I'm trying to perform a float + integer multiplication without losing too much precision. In particular, my float, mean, is in [0, 1) and the integer, value, is any uint32
.
Since float32 cannot express all uint32 values, my approach was to convert value to uint64
in two 256-bit registers, convert both to float64
, multiply, then, convert back to uint32
. So far, I have something like (using go-asm but hopefully still gets the idea across...)

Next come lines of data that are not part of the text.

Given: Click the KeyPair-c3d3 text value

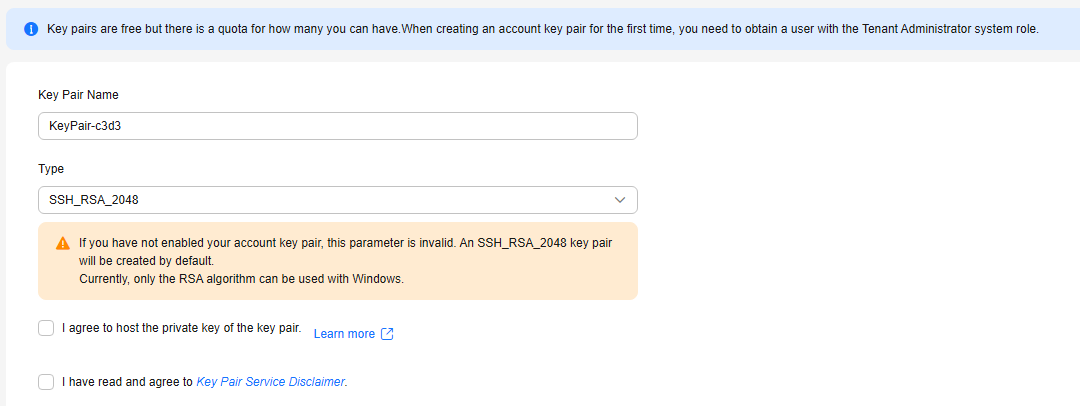Looking at the screenshot, I should (x=85, y=126).
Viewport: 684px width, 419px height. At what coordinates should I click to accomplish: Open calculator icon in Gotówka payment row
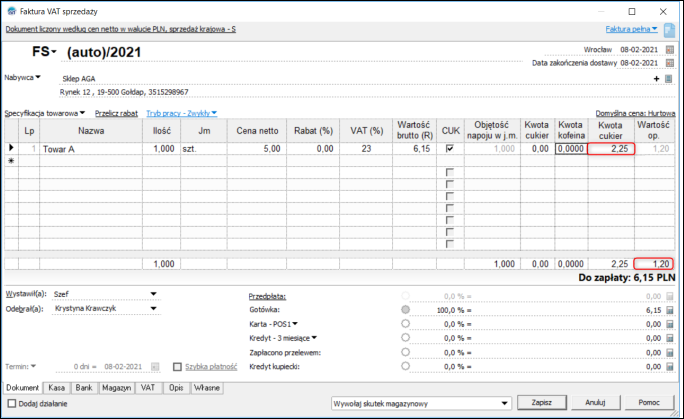(669, 310)
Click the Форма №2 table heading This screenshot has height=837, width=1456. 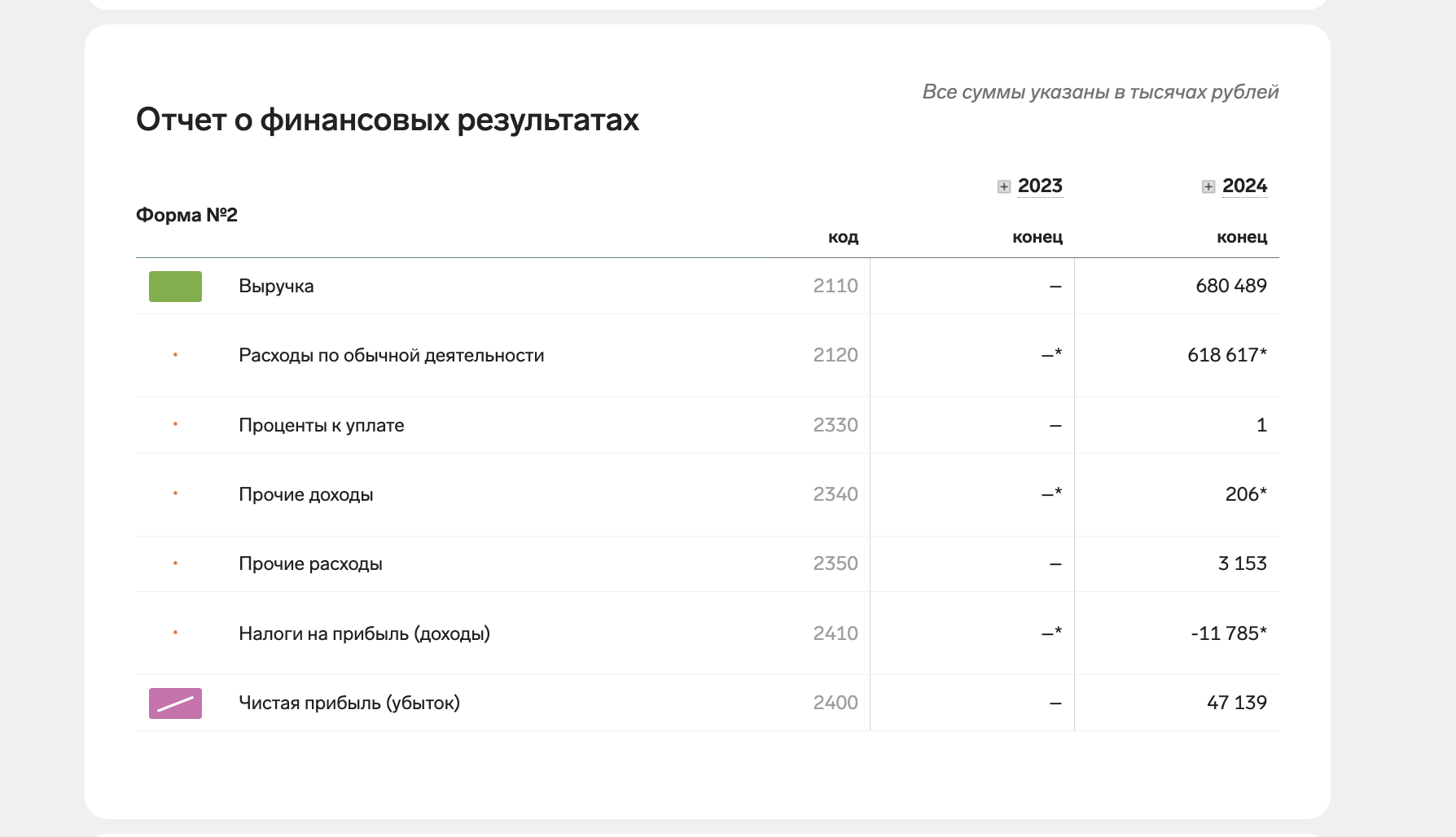pos(186,215)
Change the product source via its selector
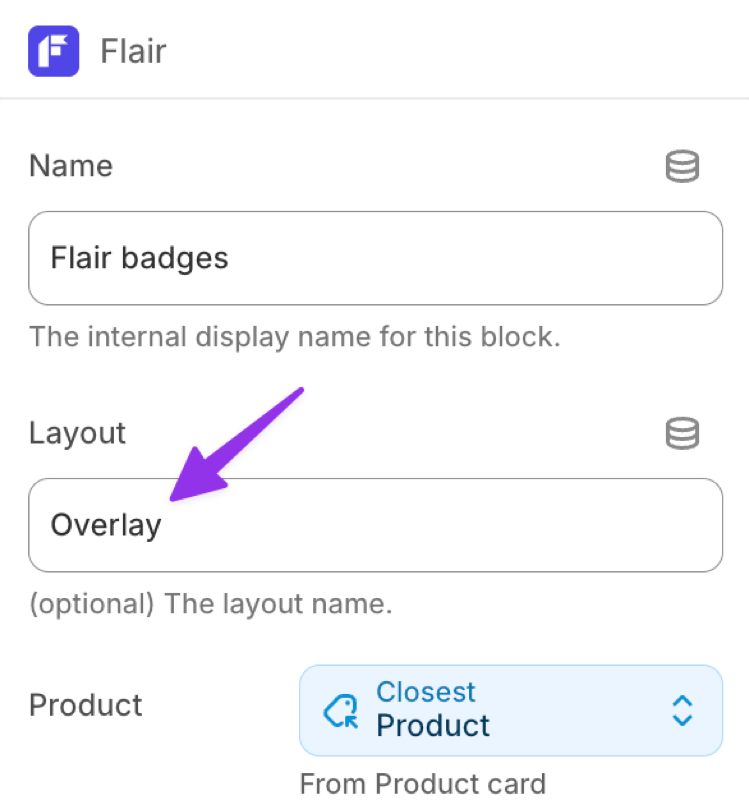749x800 pixels. (510, 710)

// first, convert mean to float64
VCVTPS2PD(mean, Y3)
// convert deltas to uint64 in two registers
VEXTRACTI128(U8(0), value, Y1)
VEXTRACTI128(U8(1), value, Y2)
VPMOVZXDQ(Y1, Y1)
VPMOVZXDQ(Y2, Y2)
// convert to float64
VCVTUDQ2PD(Y1, Y1)
VCVTUDQ2PD(Y2, Y2)
// multiply by mean
VMULPD(Y1, Y3, Y1)
VMULPD(Y2, Y3, Y2)
// convert back to int
VCVTPD2UDQ(Y1, Y1)
VCVTPD2UDQ(Y2, Y2)
but then I can't seem to figure out how to blend the two registers back into one register. In other words, I can't seem to find the opposite of the extract operation.
Is there a better approach to this that I'm not considering as well?
EDIT: Some clarifications that came up in the comments,
- Each multiplication (mean, value) is a distinct pair, not a broadcasted scalar multiplication.
- The mean is calculated from some other float32's which are also in the range [0,1). The comments suggested using a fixed point for computation, this is a viable option if it's helpful. To be concrete, the mean is a probability and the operation I'd like is to bias the value based on a mean of probabilities, for which the calculation is beyond this question's scope.
- I have AVX2 and FMA instructions but not AVX512.
- Round to nearest is preferred as this operation will be done repeatedly so I don't want to introduce bias, but if truncation is substantially faster I am interested in the tradeoff. This code is used in an estimation algorithm so slight bias is not catastrophic as long as it's characterized.